Don’t blink or you’ll miss it.

Normally, court has a process that helps us all understand what will happen next. With new folks with us, we had explained what would happen and I’ll be damned if the court didn’t make us liars this time. Debbie said she timed it: the whole thing lasted two and a half minutes. It was a cluster. They didn’t ask us to be quiet. They didn’t tell us to turn off our phones. Both are signals we are getting ready to start. No one announced the judge was in the room – he was in and started talking before I even got settled! DeAngelo appeared without warning. And that is rough when you are seeing him for the first time. A little warning is appreciated.

I was extremely disappointed to see he was handcuffed in front this time. I’ve been taking great satisfaction with his hands being cuffed behind his back. It’s like everyone was in a rush on Thursday. He seemed more at ease and a lot slimmer. I’m guessing the alcohol bloat is gone but there’s also less body. If he was a natural slim, it appears he’s getting back to his old self. I’m not even sure he knew what was happening it went so fast. His attorneys were there including Diane Howard.

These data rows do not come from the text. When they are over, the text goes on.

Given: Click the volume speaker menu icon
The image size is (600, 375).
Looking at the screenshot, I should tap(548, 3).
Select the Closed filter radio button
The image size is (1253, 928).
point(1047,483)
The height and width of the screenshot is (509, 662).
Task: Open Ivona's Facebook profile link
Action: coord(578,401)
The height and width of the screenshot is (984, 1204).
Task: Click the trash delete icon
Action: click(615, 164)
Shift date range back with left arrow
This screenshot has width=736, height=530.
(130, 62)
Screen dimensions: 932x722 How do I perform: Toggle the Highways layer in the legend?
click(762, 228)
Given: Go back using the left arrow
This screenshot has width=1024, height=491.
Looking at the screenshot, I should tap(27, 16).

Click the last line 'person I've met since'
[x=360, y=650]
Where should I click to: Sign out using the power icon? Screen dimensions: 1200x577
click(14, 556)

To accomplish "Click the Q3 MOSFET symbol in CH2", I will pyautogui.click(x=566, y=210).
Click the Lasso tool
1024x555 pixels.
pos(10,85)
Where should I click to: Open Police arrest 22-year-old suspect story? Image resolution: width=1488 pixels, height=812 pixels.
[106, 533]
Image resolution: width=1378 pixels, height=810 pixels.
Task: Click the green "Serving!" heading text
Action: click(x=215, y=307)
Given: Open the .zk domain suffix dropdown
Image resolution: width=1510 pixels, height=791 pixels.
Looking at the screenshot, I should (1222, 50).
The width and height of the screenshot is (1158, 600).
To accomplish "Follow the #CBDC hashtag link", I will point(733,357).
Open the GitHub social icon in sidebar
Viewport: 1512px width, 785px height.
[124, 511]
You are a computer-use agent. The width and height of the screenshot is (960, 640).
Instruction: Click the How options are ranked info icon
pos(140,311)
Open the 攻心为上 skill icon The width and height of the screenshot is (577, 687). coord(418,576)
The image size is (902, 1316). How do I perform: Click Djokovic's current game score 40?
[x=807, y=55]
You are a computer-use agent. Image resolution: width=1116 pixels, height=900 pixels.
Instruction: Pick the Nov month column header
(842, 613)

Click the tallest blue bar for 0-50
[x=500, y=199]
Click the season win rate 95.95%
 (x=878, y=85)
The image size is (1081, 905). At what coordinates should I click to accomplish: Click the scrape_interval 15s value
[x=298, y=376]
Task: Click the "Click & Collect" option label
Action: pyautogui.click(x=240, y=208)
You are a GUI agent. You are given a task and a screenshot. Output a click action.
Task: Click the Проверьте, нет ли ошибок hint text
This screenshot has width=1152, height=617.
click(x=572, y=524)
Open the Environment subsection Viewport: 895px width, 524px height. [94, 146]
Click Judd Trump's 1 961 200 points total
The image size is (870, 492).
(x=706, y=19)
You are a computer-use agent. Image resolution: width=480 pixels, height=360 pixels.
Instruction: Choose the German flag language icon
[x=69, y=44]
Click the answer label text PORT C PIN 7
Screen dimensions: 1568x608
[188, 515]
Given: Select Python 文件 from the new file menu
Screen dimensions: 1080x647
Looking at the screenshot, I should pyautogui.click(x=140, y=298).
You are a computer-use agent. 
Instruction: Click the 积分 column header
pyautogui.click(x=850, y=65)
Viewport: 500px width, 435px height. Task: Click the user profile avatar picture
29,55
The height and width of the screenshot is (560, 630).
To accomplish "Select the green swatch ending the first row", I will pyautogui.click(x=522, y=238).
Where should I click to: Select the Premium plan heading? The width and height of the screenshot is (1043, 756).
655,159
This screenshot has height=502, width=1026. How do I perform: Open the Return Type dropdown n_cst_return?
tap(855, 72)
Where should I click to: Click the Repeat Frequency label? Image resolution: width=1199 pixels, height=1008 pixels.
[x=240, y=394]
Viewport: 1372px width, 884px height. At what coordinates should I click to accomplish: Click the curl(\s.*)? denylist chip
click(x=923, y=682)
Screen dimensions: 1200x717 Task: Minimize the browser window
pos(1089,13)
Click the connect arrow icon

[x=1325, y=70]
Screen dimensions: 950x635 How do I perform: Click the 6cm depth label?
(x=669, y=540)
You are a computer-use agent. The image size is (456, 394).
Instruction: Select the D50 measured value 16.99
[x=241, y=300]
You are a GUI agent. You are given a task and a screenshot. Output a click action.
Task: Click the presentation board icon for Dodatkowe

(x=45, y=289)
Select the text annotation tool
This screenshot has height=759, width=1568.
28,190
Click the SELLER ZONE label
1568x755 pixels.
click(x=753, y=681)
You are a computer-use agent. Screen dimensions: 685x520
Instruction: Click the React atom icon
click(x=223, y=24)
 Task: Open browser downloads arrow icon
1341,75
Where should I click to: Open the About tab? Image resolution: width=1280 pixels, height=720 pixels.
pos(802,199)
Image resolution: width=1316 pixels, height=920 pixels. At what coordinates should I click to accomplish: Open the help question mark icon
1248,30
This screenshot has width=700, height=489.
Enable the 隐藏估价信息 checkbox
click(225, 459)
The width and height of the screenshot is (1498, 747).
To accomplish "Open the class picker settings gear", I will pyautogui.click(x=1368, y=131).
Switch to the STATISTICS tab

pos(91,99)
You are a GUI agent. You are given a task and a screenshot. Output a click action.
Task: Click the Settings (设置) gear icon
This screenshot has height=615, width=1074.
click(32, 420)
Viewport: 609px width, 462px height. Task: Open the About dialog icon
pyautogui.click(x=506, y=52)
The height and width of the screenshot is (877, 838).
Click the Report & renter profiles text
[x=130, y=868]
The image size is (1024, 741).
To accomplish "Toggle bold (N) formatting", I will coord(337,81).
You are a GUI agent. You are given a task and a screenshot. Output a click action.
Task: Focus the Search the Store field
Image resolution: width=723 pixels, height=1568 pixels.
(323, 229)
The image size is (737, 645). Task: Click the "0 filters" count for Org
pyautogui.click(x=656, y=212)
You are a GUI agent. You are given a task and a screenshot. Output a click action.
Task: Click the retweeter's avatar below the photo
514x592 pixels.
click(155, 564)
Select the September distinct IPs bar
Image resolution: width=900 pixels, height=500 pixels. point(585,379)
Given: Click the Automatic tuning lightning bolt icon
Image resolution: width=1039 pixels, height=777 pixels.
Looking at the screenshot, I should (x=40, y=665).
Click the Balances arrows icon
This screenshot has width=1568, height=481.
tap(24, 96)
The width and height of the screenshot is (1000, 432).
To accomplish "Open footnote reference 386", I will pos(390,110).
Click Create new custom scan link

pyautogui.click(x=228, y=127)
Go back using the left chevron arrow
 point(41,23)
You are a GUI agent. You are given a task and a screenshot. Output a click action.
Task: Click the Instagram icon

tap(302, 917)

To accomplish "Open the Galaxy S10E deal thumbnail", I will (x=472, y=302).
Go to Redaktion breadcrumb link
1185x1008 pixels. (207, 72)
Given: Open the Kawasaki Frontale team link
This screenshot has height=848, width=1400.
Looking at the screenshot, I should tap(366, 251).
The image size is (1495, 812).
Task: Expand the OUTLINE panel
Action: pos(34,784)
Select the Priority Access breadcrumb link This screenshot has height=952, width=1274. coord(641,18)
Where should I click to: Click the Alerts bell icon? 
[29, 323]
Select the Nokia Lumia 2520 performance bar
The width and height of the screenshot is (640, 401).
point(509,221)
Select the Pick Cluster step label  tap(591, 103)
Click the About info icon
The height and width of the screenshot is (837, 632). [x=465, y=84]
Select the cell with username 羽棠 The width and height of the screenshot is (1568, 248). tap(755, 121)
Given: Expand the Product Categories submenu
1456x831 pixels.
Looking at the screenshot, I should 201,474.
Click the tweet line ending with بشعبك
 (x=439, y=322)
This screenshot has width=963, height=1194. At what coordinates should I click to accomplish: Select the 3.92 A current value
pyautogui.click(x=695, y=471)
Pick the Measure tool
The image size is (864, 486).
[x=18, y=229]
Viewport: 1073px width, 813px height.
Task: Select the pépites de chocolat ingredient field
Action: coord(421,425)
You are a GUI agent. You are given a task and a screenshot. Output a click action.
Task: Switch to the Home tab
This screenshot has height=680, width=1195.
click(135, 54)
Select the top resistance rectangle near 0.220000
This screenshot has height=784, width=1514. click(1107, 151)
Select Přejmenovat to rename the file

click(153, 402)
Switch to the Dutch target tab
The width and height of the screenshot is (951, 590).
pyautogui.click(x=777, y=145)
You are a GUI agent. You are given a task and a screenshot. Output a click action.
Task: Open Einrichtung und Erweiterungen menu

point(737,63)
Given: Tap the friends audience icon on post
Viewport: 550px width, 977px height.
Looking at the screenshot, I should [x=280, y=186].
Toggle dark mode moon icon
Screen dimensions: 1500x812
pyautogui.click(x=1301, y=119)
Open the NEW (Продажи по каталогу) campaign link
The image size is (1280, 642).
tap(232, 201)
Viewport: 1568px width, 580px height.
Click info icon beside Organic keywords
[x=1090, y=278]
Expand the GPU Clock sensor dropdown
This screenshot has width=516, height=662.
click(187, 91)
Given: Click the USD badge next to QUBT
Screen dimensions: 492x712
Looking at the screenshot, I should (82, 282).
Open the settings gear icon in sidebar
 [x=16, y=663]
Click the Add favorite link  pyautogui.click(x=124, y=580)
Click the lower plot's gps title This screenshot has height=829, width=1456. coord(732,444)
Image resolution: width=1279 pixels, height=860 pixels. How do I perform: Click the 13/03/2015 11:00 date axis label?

Essentially the procedure (what is this part called?) was continued because the prosecution is still in the process of providing the defense evidence from discovery. We’ve had several folks confirm there was nothing recovered from the house, so what they heck is all this “deep” discovery about? One potential explanation is new jurisdictions with new cases and current jurisdictions with new cases. I just need to say one thing about all this: let’s not boil the ocean. Let’s do one and get it done and then we can prosecute more. Time is ticking people! This man has literally nothing to live for (except his family and that is really their journey, not his).

The defense also continues to object to press coverage. The judge continues to assert the public has a right to know. I continue to laugh thinking if you hurt over 100 people, you get what you deserve.

Walking out of the courtroom, we were greeted by a sea of cameras. This time it was for Debbie, Jane and Margaret. Katie was shocked by the momentum and frenzy. “Yup,” I told her, “every time.” We were asked to go over to the District Attorney’s office afterward so Katie and I broke away from the pack.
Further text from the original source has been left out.